Incontournable dans la ville du grand vin, le fondateur de Toptex, leader français de la distribution de textile promotionnel, est également président du club de rugby de l’Union Bordeaux-Bègles. À 52 ans, Laurent Marti est un autodidacte qui a commencé sa carrière d’entrepreneur en vendant des... briquets. Une belle histoire.

Entreprendre - Laurent Marti : « Si les gens sont prêts à payer beaucoup plus cher, je peux tout relocaliser »

Fondateur de Toptex, leader français de la distribution de textile promotionnel, et président du club de rugby de l’Union Bordeaux-Bègles, Laurent Marty est un autodidacte qui a commencé sa carrière d’entrepreneur en vendant des… briquets.

D’où venez-vous ?

Laurent Marti : Mes parents sont des pieds-noirs d’ Algérie. Mon père est rentré en France à l’âge de 20 ans. Il était autodidacte. Il n’a jamais été à son compte, mais il a fini directeur du crédit immobilier de Bergerac (Dordogne). Mon père n’était donc pas réellement chef d’entreprise, mais je l’ai vu se battre pour franchir les échelons.

Vous avez suivi un BTS d’action commerciale avant de créer votre première entreprise en 1988 à Bergerac. Vous vendiez alors des briquets publicitaires…

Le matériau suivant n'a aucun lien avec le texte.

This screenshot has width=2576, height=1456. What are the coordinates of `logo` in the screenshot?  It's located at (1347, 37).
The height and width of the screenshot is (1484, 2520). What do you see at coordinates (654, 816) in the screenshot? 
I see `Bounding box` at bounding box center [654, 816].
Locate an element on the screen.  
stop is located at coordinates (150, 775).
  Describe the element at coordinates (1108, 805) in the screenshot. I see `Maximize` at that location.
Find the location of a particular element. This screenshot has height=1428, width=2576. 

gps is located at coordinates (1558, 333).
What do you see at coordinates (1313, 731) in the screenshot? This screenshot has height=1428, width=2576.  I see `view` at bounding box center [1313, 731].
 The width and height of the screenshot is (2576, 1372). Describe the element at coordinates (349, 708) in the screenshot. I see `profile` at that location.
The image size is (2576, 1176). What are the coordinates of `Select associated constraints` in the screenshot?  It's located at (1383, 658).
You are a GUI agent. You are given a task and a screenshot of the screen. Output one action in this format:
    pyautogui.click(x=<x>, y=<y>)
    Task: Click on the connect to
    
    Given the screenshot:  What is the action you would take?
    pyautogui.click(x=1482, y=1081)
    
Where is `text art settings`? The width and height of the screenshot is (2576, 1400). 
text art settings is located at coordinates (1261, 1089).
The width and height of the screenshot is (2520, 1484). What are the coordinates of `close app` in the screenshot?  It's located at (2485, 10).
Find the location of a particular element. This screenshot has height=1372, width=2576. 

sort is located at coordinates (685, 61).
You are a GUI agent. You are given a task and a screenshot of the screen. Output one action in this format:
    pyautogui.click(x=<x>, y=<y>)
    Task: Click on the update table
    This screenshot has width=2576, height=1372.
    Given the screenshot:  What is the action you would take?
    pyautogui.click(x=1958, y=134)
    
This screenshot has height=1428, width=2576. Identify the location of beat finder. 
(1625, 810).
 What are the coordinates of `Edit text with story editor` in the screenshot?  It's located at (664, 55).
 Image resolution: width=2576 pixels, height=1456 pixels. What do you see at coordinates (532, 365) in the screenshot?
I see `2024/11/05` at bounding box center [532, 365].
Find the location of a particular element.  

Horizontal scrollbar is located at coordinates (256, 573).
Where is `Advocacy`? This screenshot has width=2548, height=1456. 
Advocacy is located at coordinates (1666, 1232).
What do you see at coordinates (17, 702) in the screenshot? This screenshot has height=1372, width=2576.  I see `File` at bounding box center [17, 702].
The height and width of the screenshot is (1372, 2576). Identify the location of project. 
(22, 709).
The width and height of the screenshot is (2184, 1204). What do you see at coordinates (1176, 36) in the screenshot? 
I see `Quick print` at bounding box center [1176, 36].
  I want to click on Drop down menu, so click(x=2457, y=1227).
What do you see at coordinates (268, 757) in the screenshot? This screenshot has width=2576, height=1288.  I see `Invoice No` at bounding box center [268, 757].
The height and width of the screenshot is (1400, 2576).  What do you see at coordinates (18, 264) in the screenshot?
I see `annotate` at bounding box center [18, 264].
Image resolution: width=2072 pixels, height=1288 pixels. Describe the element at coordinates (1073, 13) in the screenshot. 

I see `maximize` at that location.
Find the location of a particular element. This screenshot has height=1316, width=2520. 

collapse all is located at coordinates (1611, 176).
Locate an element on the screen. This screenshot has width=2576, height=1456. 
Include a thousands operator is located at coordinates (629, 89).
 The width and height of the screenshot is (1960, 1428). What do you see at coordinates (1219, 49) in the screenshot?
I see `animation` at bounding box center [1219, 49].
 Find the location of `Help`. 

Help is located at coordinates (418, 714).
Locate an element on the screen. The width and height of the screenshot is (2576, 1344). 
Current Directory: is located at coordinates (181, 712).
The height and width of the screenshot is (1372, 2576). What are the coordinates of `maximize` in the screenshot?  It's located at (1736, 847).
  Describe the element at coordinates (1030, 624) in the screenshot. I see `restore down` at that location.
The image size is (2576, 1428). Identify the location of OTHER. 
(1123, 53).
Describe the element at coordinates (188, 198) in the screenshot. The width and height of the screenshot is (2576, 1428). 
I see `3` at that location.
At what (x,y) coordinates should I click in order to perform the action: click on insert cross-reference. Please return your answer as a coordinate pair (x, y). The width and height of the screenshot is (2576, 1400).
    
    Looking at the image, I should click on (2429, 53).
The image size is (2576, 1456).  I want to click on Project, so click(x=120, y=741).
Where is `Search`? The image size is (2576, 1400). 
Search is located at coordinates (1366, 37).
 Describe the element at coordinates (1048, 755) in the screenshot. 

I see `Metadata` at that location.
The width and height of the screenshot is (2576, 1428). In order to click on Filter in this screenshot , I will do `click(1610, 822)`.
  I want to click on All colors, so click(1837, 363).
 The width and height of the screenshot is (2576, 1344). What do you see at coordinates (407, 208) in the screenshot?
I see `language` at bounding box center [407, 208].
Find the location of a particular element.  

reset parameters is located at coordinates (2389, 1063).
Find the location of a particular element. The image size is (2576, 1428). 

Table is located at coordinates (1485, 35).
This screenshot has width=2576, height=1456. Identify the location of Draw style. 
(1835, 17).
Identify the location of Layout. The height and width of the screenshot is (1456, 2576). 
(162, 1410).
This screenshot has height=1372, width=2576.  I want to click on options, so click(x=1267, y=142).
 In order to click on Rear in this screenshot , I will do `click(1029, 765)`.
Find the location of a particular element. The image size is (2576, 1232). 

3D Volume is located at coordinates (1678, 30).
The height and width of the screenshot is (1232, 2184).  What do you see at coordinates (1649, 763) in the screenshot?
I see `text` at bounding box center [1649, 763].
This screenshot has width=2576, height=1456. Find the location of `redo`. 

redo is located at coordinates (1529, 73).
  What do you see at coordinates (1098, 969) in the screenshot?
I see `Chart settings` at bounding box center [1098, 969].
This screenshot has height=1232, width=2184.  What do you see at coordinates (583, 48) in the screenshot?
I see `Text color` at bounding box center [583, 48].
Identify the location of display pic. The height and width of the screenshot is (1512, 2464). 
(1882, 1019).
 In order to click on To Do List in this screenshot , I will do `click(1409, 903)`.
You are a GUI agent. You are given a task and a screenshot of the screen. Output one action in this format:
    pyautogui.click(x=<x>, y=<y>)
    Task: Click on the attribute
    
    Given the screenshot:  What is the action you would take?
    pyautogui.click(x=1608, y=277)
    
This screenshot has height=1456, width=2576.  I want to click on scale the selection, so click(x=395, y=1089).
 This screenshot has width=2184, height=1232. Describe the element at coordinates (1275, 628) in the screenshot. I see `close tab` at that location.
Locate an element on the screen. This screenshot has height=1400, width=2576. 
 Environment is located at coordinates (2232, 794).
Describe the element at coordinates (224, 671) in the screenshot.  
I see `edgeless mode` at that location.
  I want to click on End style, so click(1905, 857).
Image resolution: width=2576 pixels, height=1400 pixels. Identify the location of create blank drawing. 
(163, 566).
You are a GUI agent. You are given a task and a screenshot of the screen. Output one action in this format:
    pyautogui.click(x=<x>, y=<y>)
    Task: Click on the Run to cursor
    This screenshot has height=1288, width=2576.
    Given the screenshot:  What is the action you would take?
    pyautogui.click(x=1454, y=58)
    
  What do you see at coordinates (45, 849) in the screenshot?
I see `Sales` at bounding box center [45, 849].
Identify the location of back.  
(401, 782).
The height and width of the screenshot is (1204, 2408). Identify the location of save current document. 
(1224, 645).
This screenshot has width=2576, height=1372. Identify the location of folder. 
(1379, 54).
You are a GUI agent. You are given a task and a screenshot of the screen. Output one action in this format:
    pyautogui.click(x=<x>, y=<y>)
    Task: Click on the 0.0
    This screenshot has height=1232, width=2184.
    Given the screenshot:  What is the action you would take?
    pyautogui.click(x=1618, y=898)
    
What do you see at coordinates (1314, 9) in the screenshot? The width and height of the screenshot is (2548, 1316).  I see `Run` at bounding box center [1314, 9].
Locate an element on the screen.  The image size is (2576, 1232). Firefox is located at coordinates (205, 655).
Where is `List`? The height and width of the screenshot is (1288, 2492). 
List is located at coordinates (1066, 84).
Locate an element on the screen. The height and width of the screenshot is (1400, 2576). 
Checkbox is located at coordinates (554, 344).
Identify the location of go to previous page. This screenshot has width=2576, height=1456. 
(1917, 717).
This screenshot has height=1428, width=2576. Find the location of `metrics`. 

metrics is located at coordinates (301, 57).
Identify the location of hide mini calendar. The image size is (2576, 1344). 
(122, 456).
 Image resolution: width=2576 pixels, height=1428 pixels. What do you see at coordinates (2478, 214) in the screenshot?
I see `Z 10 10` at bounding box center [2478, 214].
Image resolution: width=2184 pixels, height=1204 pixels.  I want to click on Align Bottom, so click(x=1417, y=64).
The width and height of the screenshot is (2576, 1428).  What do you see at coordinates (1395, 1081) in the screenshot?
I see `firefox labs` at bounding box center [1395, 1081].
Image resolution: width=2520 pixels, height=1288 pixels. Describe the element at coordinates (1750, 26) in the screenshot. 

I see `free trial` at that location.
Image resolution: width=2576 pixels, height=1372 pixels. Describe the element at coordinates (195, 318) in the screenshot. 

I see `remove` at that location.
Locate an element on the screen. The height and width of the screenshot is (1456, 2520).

J’ai créé cette entreprise durant ma première année de BTS en avril 1988. Alors que je cherchais un stage, mon père m’a donné l’idée de vendre des briquets. J’en ai parlé à mon directeur d’école qui m’a incité à créer une entreprise. A l’époque, créer une entreprise à 20 ans était atypique, on n’était pas nombreux… De nos jours, avec Internet, c’est monnaie courante. Je me suis inscrit au registre du commerce. J’ai démarré comme ça.

Ce fut un saut dans l’inconnu. Comment l’avez-vous vécu ?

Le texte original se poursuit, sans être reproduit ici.